On Blu-ray and DVD June 9 from Warner Home Video
Three hours of enhanced content includes two hours of
bonus performances, some unearthed after four decades,
with five groups who performed but never appeared in the film
Burbank, CA, March 11, 2009 – Woodstock: 3 Days of Peace & Music – the four-hour director’s cut of the 1970 Oscar®-winning documentary about the landmark music event that featured some of the greatest rock ‘n’ roll performers in history — will be released June 9 in a spectacular new limited, numbered Blu-ray and DVD Ultimate Collector’s Edition (UCE). With two extra hours of rare performance footage — some of it newly-discovered, some only seen in part and some never seen at all — the UCE is destined to make its own history. Details of the new releases will be featured at the South by Southwest Music + Film Festival where Warner Home Video will offer festival goers a first look at the new high definition picture and sound on March 21.

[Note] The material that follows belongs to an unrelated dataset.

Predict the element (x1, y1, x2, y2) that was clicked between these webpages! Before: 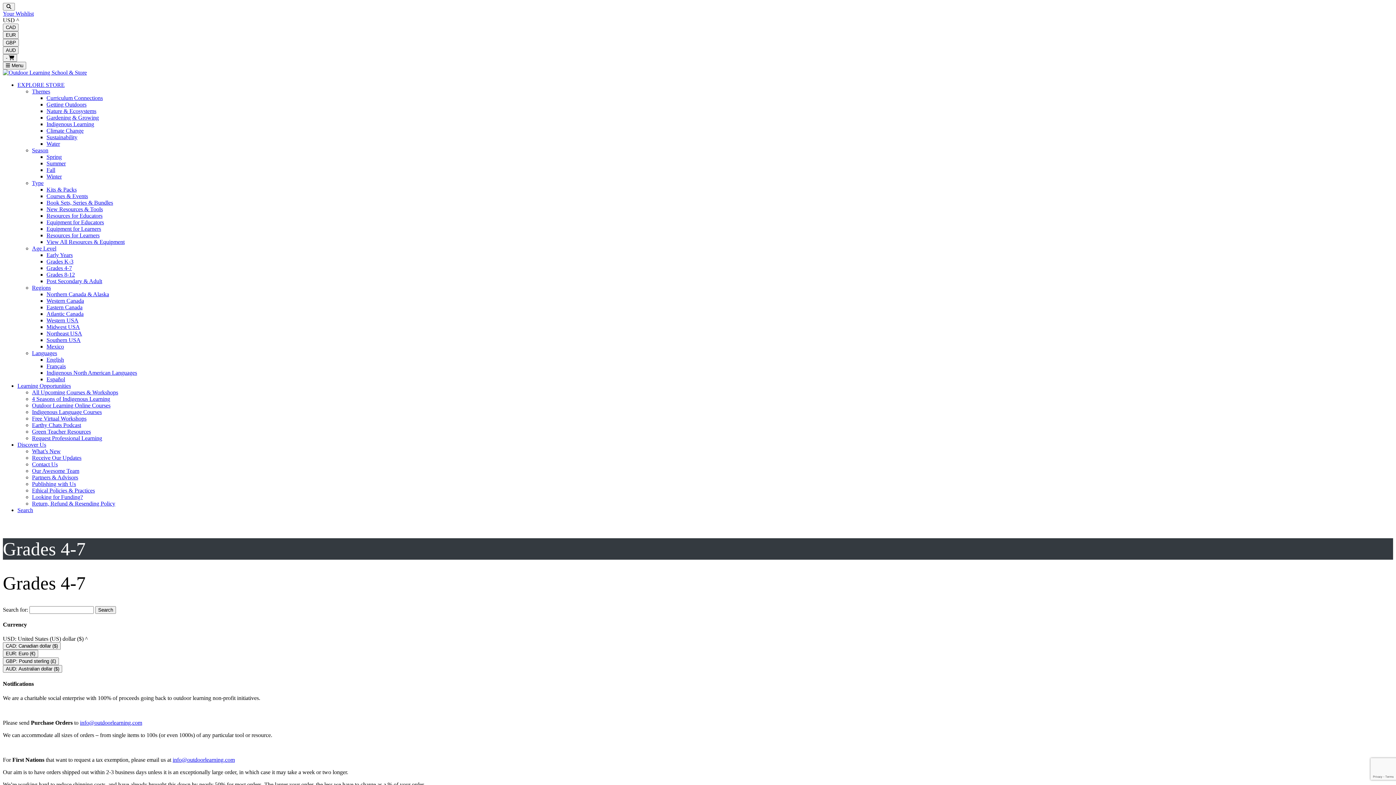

Today, four decades later, Woodstock still resonates deeply with those that attended and those that wished they had. Director Michael Wadleigh notes, “Based on the vast e-mails and calls I’ve received, many from young people, it’s very evident that people still relate so much to the film and view the ’60s as an age when anything and everything was possible, mostly good. Many hope for a new Woodstock generation since what people loved back then was spontaneity, originality, innocence and honesty – even in superstars; that’s why Woodstock, with its open and natural philosophy, has become timeless.”
The two extra hours of rare performance footage features 18 new performances as never before seen from 13 groups, including Joan Baez, Country Joe McDonald, Santana, The Who, Jefferson Airplane, Canned Heat, Joe Cocker and five (Paul Butterfield, Creedence Clearwater Revival, The Grateful Dead, Johnny Winter and Mountain) who played at Woodstock but never appeared in any film version.

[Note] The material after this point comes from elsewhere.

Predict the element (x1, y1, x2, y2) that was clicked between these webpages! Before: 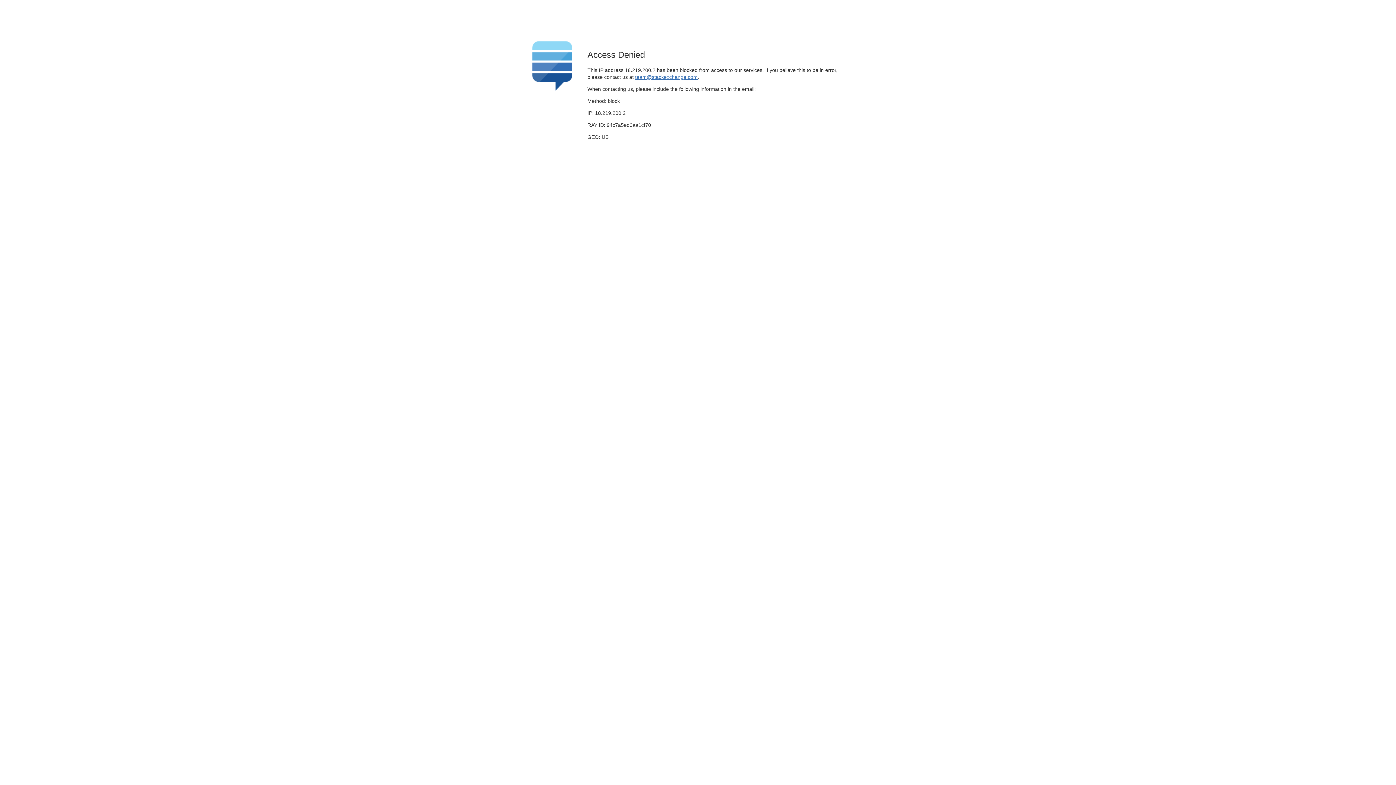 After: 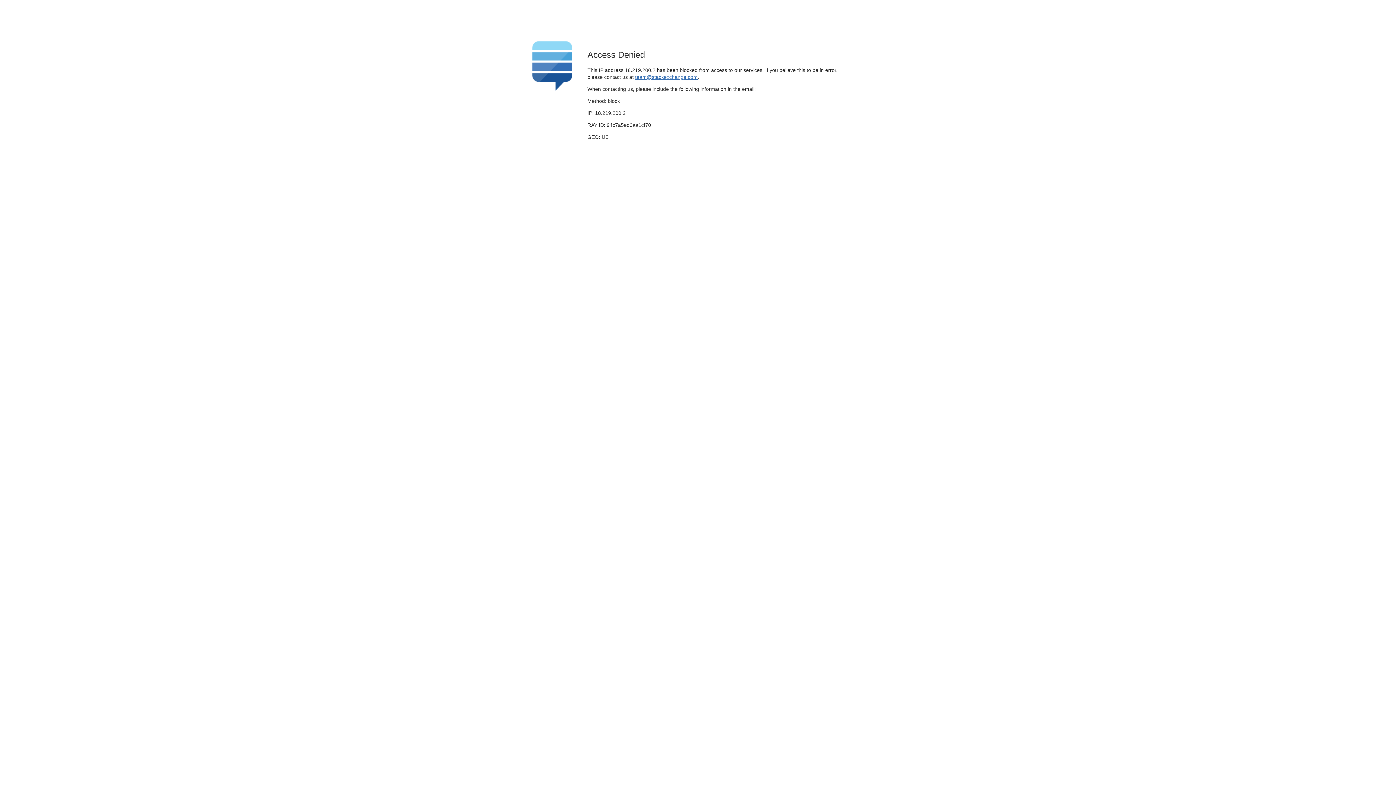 Action: bbox: (635, 74, 697, 79) label: team@stackexchange.com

A third hour of bonus material also on the UCE includes a featurette gallery showcasing interviews with Martin Scorsese, producer Michael Lang, director Michael Wadleigh, Hugh Hefner, Eddie Kramer (the concert’s original chief on-site engineer and producer-engineer for Jimi Hendrix) and others who chronicle the making of the festival and the film. Included are such segments as 3 Days in a Truck, No Rain! No Rain! and Living Up To Idealism. Additionally, exclusive to Blu-ray a Customize Your Own Woodstock Playlist from the 18 bonus performances and other special features like Media Center, My WB Commentary and Live Community Screening.
The UCE will be packaged in a unique giftbox, numbered as part of a limited run with an array of collectibles that include a 60+ page reprint of a Life magazine commemorative issue, a lucite lenticular display of vintage festival photos, festival memorabilia and an iron-on patch with the classic dove and guitar Woodstock emblem.
Jeff Baker, WHV’s Executive VP and General Manager, Theatrical Catalog, stated, “As I reviewed Woodstock interviews and some of the newly discovered concert footage, it struck me how historically relevant this project has become to all of us who have been privileged to be a part of it. The new ‘content’ we have created, almost 40 years later, and the live performances we’ve restored in high definition, some in extended cuts, will live on as studio assets forever, and as a testimony to a time and a set of circumstances which will never again repeat themselves.”
Woodstock: 3 Days of Peace & Music was newly remastered from original elements and scanned at 2K with an audio 5.1 mix. Eddie Kramer, Woodstock sound engineer, assisted with the 5.1 audio mix of recently found additional footage. The Ultimate Collector’s Edition will be available in Blu-ray(tm) Hi-Def ($69.99 SRP) as well as DVD ($59.98 SRP). Woodstock: 3 Days of Peace & Music will also be available on DVD as a Two-Disc Special Edition ($24.98 SRP).